野上弥生子随筆集 (岩波文庫)
この本で、随筆家としての野上弥生子の鳥瞰ができる。年代順に編集されているので、その時の作者の関心がよくわかる。
各随筆は、構成も堅牢であり、読み応えがある。特に、漱石の思い出、伊藤野枝についての随筆は、迫力がある。
読んで得るところが多い。
野上弥生子短篇集 (岩波文庫)
七作あるが、『茶料理』が抜群に良い。
十数年秘めた恋心を大人の男と女はどう昇華させるのか。
ユーミンは「昔の恋をなつかしく思うのは/今の自分が幸せだからこそ」と歌ったが、
これにもう一ひねり加わった大人の恋が抑制された筆致で描かれる。
末尾近くにある「親しみにまじる淡い寂しみと渋みにおいて、
それはなんとはなしに、かれらが今そこで味わっている料理の味に似ていた」という描写と
「茶料理」という題とを重ね合わせた時、しめやかに一つの恋が閉じられていくのである。
秀吉と利休 (新潮文庫)
この作品は決して難解ではないが、独特の硬質な文体は、はじめ、斜め読みを許さないある種の圧迫感を読者に感じさせる。
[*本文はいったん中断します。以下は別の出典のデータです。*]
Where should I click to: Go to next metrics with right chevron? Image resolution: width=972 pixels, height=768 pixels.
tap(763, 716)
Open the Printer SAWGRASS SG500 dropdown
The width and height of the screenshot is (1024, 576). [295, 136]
しかし、読み進めるうちに、利休という歴史上の人物は、日常生活のさりげない細部と心理の描写のなかでまざまざと造形され、利休とはまさしくそれ以外の人ではありえなかったろうと読者は確信するに至り、硬質な文体から感じた当初の圧迫感は、実は著者の尋常ならざる作家魂の厳しさに他ならなかったことに気がつく。この小説の中には、黙読するうちに思わず朗読して確認せずにいられないほどに格調高く、悲劇的な描写が数多くある。このような小説はそれほど多くはない。
権力への阿諛と矜持に引き裂かれる自我は、この作品だけでなく「迷路」のテーマでもあり、時代を問わず、常に私たちの矛盾でもある。野上弥生子という、戦前、戦後の日本社会を誠実に見届けた強靱な知性によって始めて可能な傑作というべきであろう。